Some deeper terminology in there but let’s focus on two areas:
- mitochondrial dysfunction / epigenetic alterations
- Mitochondria are the primary source of cellular energy.
- They communicate to the nucleus and it’s DNA, impacting epigenetic presentation
- Are sensitive to oxidative stress
- Are the primary point of dysfunction in most cancers
- mitochondria very dynamic and can be made new and improved by our actions and influencing our environment
- Nutrient Sensing/Cellular senescence
- These are two areas impacted by something called mTOR.
- mTOR is essentially a growth signal and if it is always on, signals aren’t generated to trigger autophagy (cellular recycling) so we get a population of senescent cells (underperforming)
- mTOR also is involved in nutrient sensing impacting how we utilize nutrients at the cellular level.
- mTOR is very dynamic and can be controlled by our actions
While biological aging involves factoring in the number of birthdays, the good news is that age does NOT have to be the primary determinant role in biological aging.
To continue through this analysis we have here we must first define what phenotypic aging is referring to;
The term “phenotype” refers to the observable physical properties of an organism; these include the organism’s appearance, development, and behavior.
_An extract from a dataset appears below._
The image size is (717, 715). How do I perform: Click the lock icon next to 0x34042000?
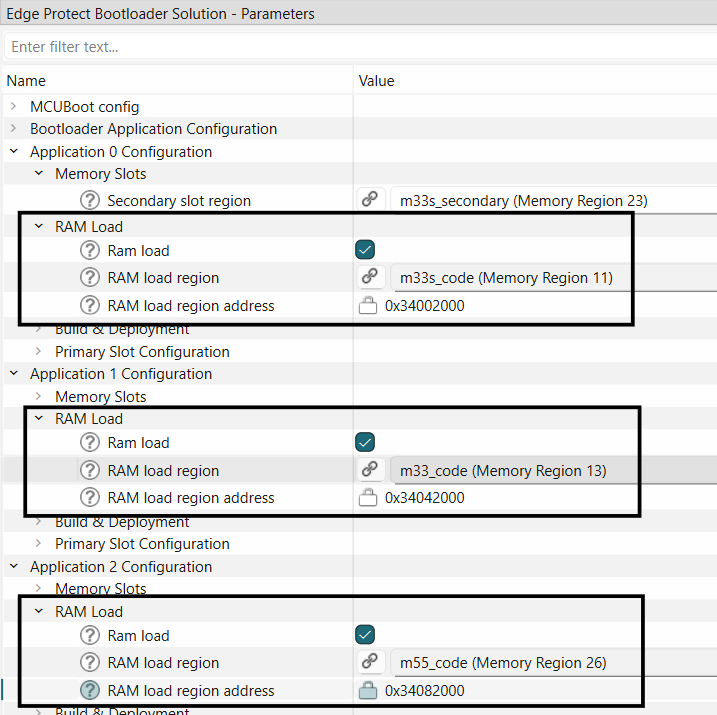tap(368, 498)
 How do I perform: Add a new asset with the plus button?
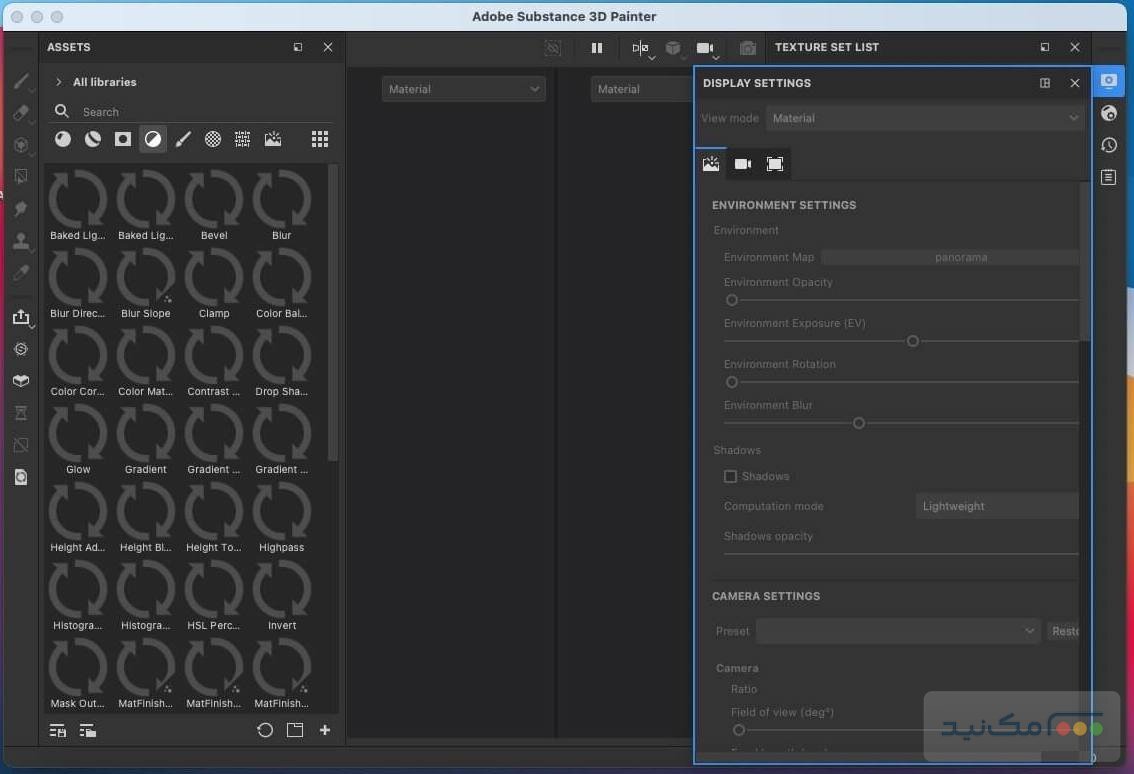tap(325, 730)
An organism’s phenotype is determined by its genotype, which is the set of genes the organism carries, as well as by environmental influences upon these genes. Due to the influence of environmental factors, organisms with identical genotypes, such as identical twins, ultimately express nonidentical phenotypes because each organism encounters unique environmental influences as it develops.2
Essentially, the phenotype is the how cells are acting or presenting pursuant to the environment and associated stress to which we are subjected.
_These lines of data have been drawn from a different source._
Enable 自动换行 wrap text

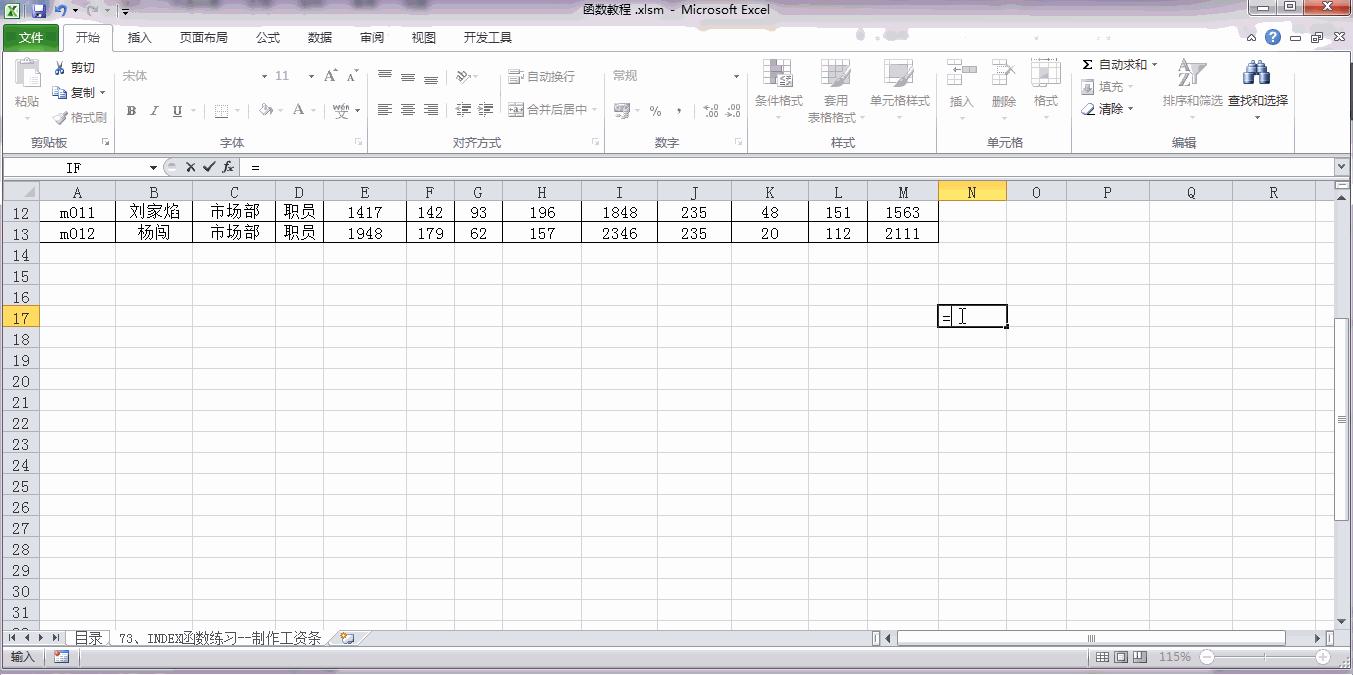(x=543, y=76)
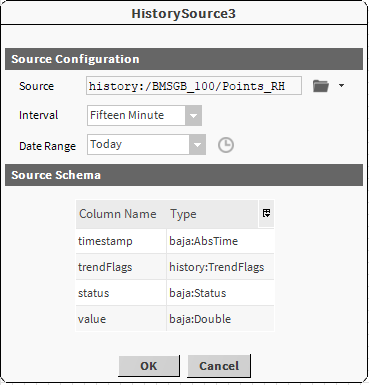Open the Interval Fifteen Minute dropdown
369x385 pixels.
coord(144,115)
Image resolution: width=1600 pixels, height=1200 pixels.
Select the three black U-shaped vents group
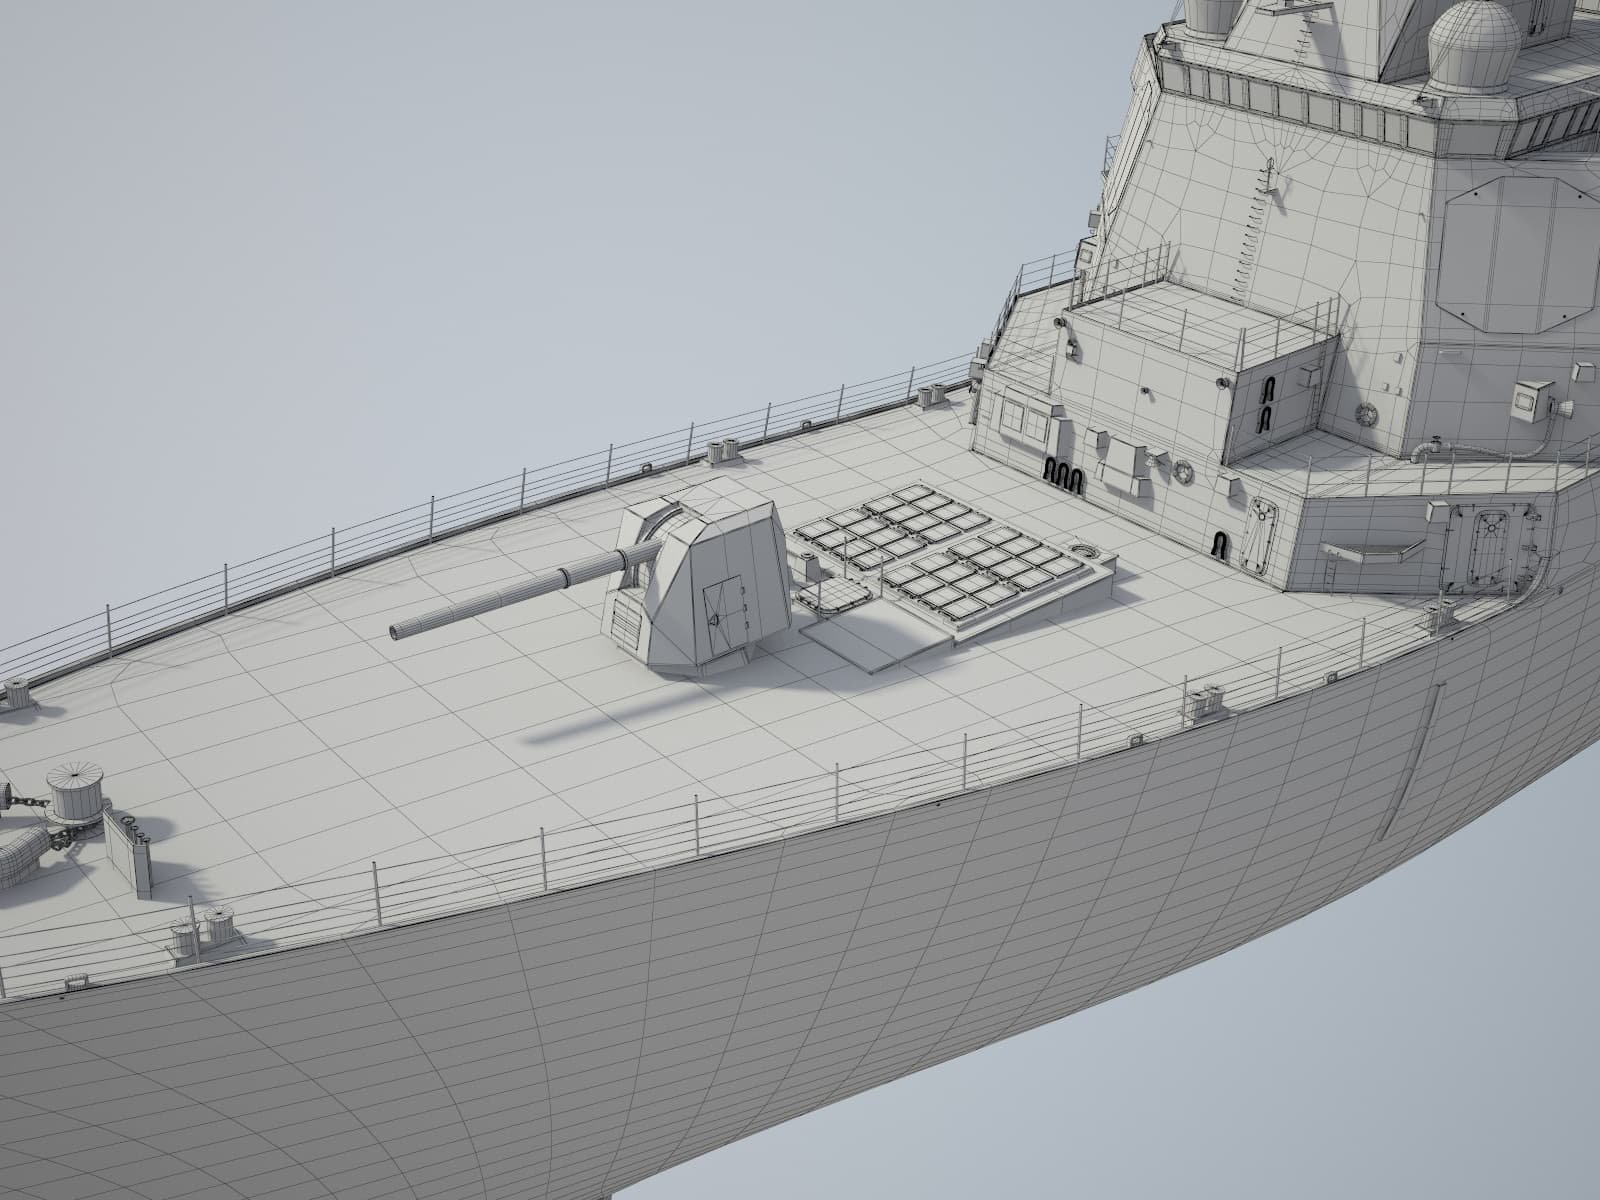click(1062, 476)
Biological Age->Phenotypic Age
Putting these two areas together:
This is another terrific representation of how we can impact our cellular aging. The body is always experiencing a yin-yang type of scenario. We aren’t looking to eliminate stressors all together, as there are powerful actions in the resilience mechanisms, but we certainly can look to exert control over certain stressors to keep a healthful balance. If we achieve that, it seems we can keep the phenotypic age at a lower level.
Functional Aging The Key to Longevity
One of the most succinct explanations longevity I have seen is by Peter Attia, MD.
I was explaining the relationship between lifespan (x-axis) and healthspan (y-axis) to one of my patients. My goal is to move the black line to the blue one. Live longer (more x-axis) and live better (altered shape of decline curve).
The basic premise is that it isn’t that hard with modern medicine to live longer, as evidenced by increasing lifespans 4, but we don’t want to end up with a low quality of life in the nursing home.
Altering the graph in the referenced study (admittedly not very skillfully), we can visualize our mission:
Our mission is to reduce biological aging by methods that we can exert influence over. This then will reduce the resultant phenotypic and functional aging presented. Translation: a little work now to increase the time spent feeling and functioning in an optimal manner, while decreasing the portion of our life spent in the red end stages.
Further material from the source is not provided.